Researchers from the University of Zhejiang and the University of Hangzhou Dianzi in China have created a revolutionary information chip, which will enable the operation of harmoniously connected intelligent algorithms on a small device called ‘Darwin NPU (Neural Processing Unit)’. ‘Darwin NPU’ is a hardware co-processor which is neuromorphic got from Spiking Neural Networks (SNN), made by Standard CMOS (Complimentary metal oxide Semiconductor).
Artificial Neuron Network (ANN) is a kind of data processor, works on principles of biological brains and mainly used in fields of pattern recognition, automatic control decision support system, signal processing, and artificial intelligence. SNN (Simulated Neural Network) is a kind of biologically inspired ANN, which processes data based on discrete-time spikes. SNN’s have that kind of ability to have a more high-performance-power ratio than the classic ANN’s.
The development of several intelligent devices that offer services and allow users to access easily have increased challenges of making it possible to operate harmoniously connected intelligent algorithms on small devices. The ‘Darwin NPU’ now answers for all of these challenges and allows intelligent algorithms to run on constrained low-power, small embedded device resources.
The NPU also proves that the possibility of developing spiking Neural Networks in resources starved the embedded systems. It can be customized for different functionalities as configured by the user.
“Since it uses spikes for information processing and transmission, similar to biological neural networks, it may be suitable for analysis and processing of biological spiking neural signals, and building brain-computer interface systems by interfacing with animal and human brains“, said author.
- It is made from 180 nm standard CMOS process, supporting a maximum of 2048 neurons, more than 4 million synapses, and different possible synaptic delays.
- It consumes 0.84 W/MHz with 1.8v power supply for typical applications.
- Based on open-source, Open Core minsoc project, it is integrated with RISC CPU to form a complete System-on-chip (SOC). SOC consists of a local bus, 64 kb SRAM, SPI flash, UART controller and SDRAM controller.
- ‘Darwin NPU’ can achieve similar average latency at a lower clock speed and moderately better classification accuracy in terms of handwritten digit recognition.
- It supports the flexible configuration of a multitude of parameters of the neural network. Therefore, it can be used for implementing different functionalities configured by the user.

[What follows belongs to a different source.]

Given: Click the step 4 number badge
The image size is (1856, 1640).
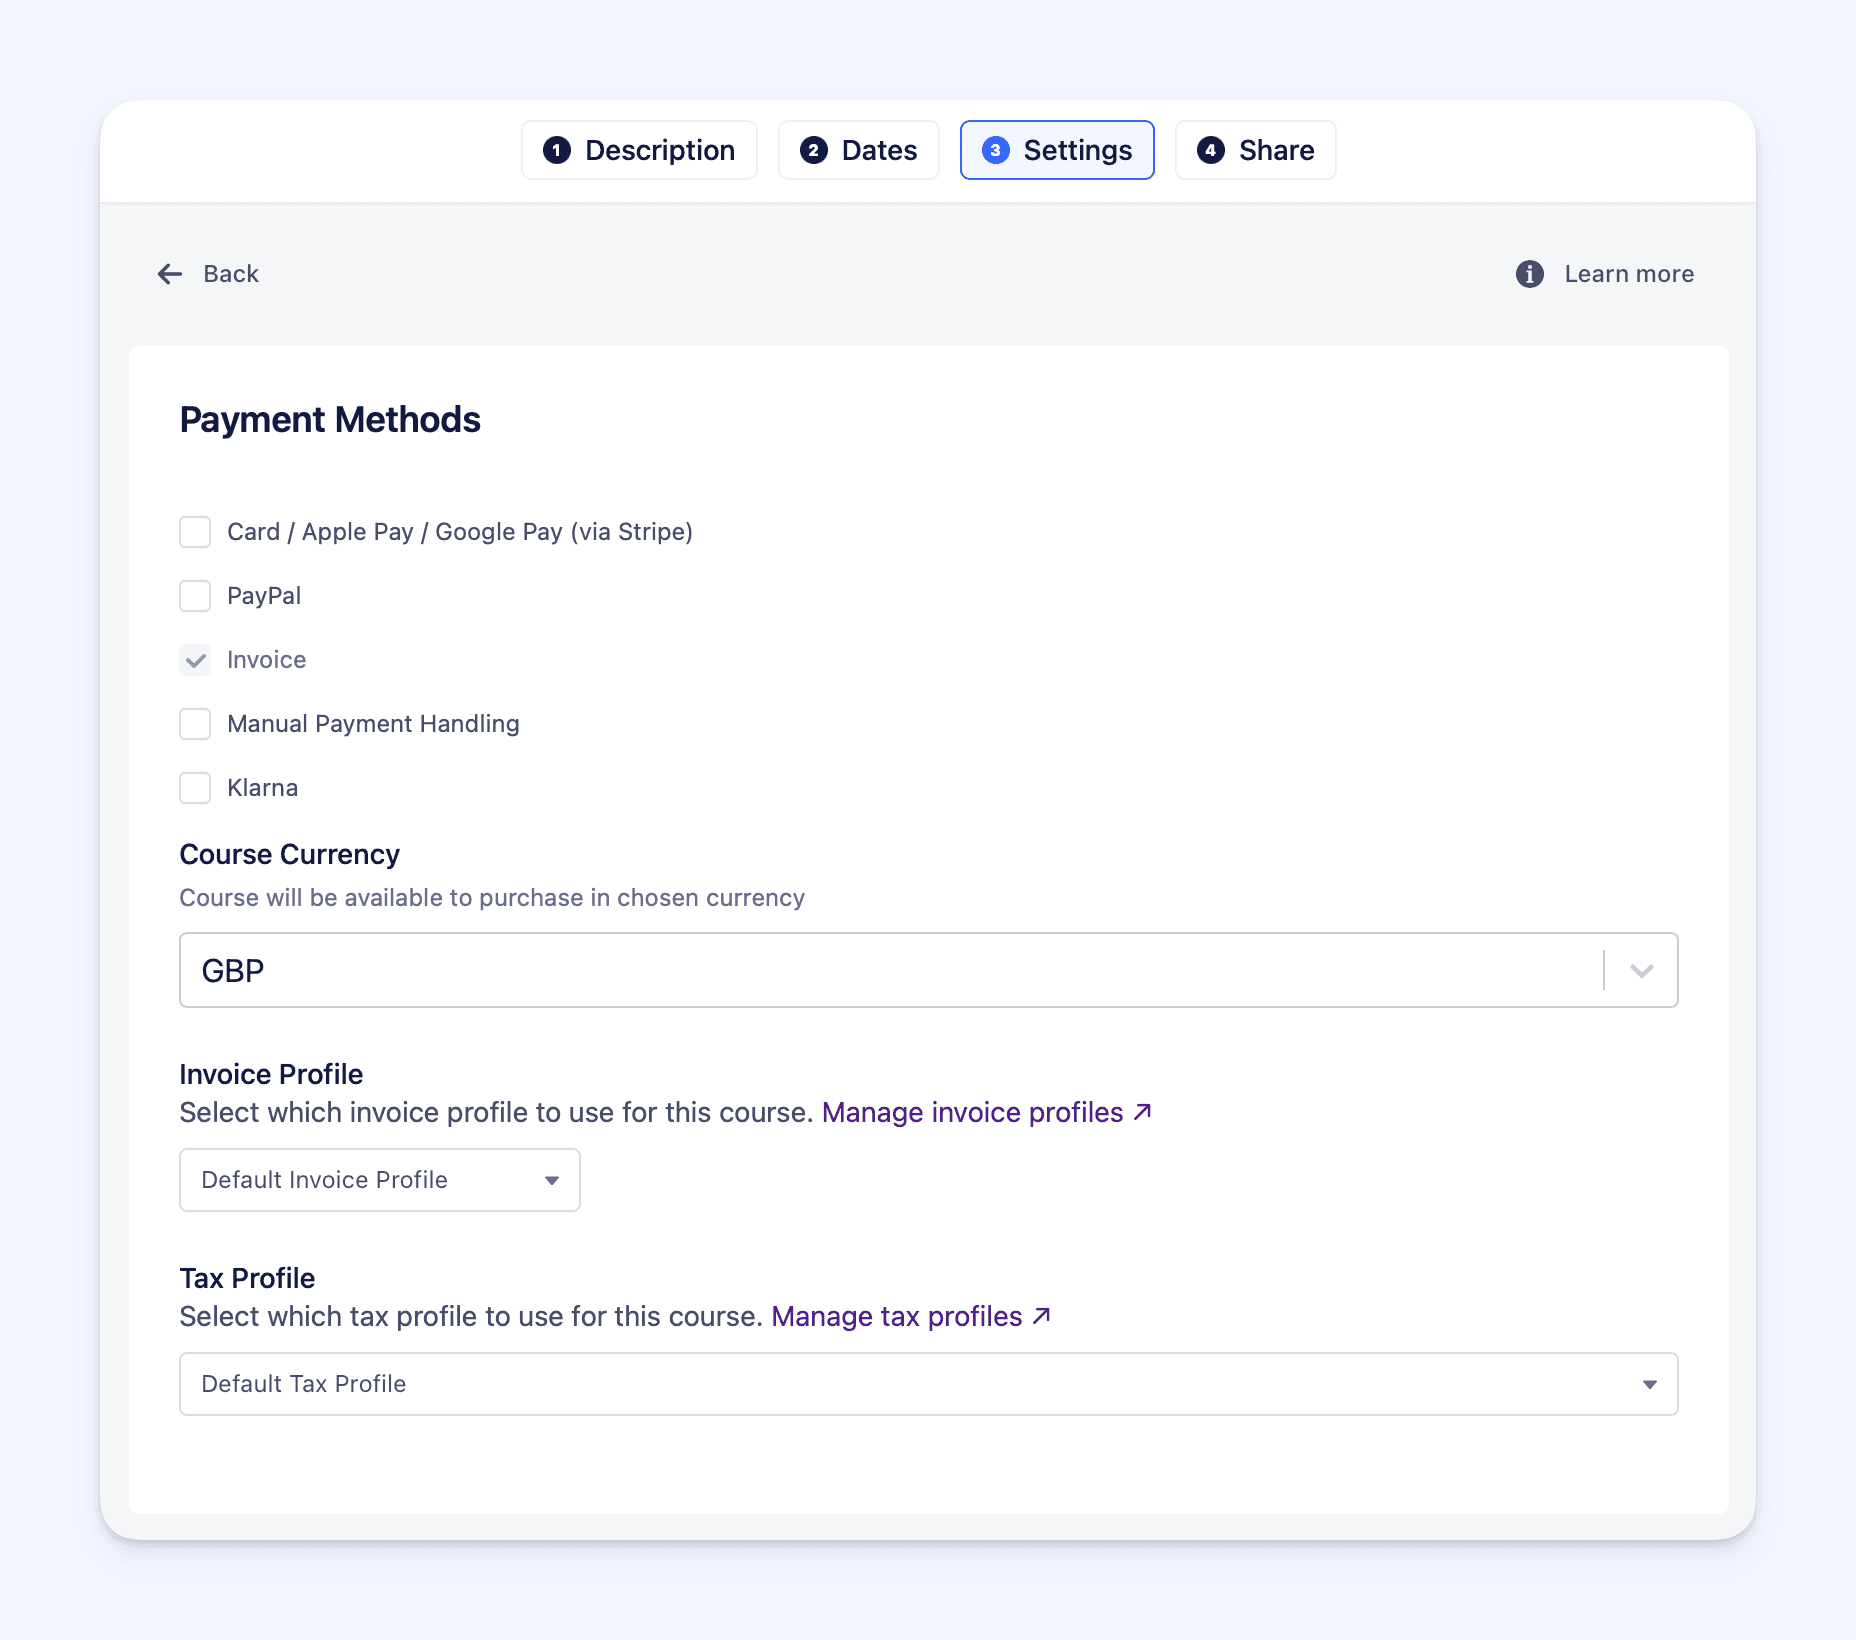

- It has potential applications that include intelligent hardware systems, robotics, brain-computer interfaces, and others.
- It uses spikes for processing of information and transmission, which is just similar to biological neural networks.
- Shows higher accuracy, when it comes to the decoding of Electroencephalogram (EEG) signals.
Ma De, a doctoral student from Hangzhou Dianzi University said,” one of the challenges in making the ‘Darwin NPU’ is to achieve large-scale neurons and synapses on a very tiny chip. With specialized training, the ‘Darwin NPU’ can familiarize itself with the EGG of the operator. It will make a response by activating corresponding neurons exposed to familiar external stimuli.”